You can use Atomicreference::updateAndGet if multiple concurrent/repeated initialization attempts are acceptable with one object winning in the end and the others being discarded by GC. The update method should be side-effect-free.
Otherwise you should just use the double checked locking pattern with a variable reference field.
Of course you can always package any of these into a higher order function that returns a Runnable or Supplier which you then assign to a final field.
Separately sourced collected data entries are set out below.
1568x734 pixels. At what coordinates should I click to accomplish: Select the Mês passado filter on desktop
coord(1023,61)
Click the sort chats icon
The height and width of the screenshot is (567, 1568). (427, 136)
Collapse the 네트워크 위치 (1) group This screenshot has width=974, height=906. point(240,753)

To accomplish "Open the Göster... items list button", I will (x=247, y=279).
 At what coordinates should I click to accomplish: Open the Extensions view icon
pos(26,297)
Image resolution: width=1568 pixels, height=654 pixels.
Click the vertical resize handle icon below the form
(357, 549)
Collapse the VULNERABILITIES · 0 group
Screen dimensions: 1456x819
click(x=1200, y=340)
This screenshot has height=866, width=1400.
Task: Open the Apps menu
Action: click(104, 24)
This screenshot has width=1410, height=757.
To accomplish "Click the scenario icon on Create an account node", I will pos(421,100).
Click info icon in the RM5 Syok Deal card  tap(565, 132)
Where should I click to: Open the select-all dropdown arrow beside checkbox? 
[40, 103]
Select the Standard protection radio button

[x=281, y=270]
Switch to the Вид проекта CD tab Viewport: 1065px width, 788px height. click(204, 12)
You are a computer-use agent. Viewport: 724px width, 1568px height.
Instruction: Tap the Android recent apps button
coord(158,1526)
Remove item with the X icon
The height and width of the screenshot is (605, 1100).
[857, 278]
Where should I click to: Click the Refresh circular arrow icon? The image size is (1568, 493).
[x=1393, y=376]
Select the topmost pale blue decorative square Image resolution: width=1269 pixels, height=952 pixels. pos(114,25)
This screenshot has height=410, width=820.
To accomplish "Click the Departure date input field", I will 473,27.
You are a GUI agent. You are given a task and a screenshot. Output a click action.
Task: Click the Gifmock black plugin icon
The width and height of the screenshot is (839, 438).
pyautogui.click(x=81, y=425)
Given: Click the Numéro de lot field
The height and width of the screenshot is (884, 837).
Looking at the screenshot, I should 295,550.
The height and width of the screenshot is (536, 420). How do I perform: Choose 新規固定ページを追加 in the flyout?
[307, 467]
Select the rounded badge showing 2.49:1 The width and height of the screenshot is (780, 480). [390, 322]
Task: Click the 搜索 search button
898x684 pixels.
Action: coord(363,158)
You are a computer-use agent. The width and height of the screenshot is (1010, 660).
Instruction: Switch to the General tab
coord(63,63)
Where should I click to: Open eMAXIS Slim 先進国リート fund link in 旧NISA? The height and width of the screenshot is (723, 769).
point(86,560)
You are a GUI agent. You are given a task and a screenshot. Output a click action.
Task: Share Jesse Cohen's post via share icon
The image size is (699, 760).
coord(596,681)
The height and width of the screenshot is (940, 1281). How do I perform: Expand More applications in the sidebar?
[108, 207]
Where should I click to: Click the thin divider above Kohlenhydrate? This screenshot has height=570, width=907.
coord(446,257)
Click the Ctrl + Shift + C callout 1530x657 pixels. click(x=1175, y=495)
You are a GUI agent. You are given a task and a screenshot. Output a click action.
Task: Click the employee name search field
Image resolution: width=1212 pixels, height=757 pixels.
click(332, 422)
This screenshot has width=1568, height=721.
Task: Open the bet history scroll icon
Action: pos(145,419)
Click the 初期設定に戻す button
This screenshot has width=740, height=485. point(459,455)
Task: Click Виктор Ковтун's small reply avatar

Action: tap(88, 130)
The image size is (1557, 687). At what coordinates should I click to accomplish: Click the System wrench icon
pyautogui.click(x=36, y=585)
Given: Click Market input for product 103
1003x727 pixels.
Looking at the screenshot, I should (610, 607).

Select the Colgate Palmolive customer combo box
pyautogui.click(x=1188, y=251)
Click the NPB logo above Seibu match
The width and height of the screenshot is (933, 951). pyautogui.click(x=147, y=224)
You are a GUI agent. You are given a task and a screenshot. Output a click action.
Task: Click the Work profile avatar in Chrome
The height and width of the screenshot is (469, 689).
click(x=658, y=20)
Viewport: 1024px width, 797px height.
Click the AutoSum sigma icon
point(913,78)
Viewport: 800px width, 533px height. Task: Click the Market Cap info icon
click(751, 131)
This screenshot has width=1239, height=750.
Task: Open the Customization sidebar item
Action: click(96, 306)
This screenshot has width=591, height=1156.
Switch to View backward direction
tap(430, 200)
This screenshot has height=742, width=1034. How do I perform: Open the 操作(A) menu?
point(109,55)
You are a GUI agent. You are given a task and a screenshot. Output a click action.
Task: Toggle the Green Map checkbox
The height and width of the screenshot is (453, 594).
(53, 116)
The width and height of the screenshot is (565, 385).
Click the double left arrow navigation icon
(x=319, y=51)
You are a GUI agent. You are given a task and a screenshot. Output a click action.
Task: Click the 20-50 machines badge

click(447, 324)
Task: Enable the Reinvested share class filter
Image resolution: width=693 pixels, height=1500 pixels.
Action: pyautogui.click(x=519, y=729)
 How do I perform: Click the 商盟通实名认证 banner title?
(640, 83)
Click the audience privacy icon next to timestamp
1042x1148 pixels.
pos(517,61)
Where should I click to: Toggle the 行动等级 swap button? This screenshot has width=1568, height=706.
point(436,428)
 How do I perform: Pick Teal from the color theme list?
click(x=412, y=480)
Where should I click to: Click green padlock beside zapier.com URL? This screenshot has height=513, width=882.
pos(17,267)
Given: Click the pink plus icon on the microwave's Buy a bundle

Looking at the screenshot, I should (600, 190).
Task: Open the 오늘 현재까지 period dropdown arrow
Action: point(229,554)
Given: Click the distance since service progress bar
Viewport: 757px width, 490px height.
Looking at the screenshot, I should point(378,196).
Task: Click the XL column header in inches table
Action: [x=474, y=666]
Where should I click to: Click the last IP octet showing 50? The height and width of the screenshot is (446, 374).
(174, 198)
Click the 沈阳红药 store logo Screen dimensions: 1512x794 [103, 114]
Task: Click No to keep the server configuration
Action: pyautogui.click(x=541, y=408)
// == FunctionalUtils.java
/** #param mayRunMultipleTimes must be side-effect-free */
public static <T> Supplier<T> instantiateOne(Supplier<T> mayRunMultipleTimes) {
AtomicReference<T> ref = new AtomicReference<>(null);
return () -> {
T val = ref.get(); // fast-path if already initialized
if(val != null)
return val;
return ref.updateAndGet(v -> v == null ? mayRunMultipleTimes.get() : v)
};
}
// == ClassWithLazyField.java
private final Supplier<Foo> lazyInstanceVal = FunctionalUtils.instantiateOne(() -> new Foo());
public Foo getFoo() {
lazyInstanceVal.get();
}
You can easily encapsulate various custom control-flow and locking patterns this way. Here are two of my own..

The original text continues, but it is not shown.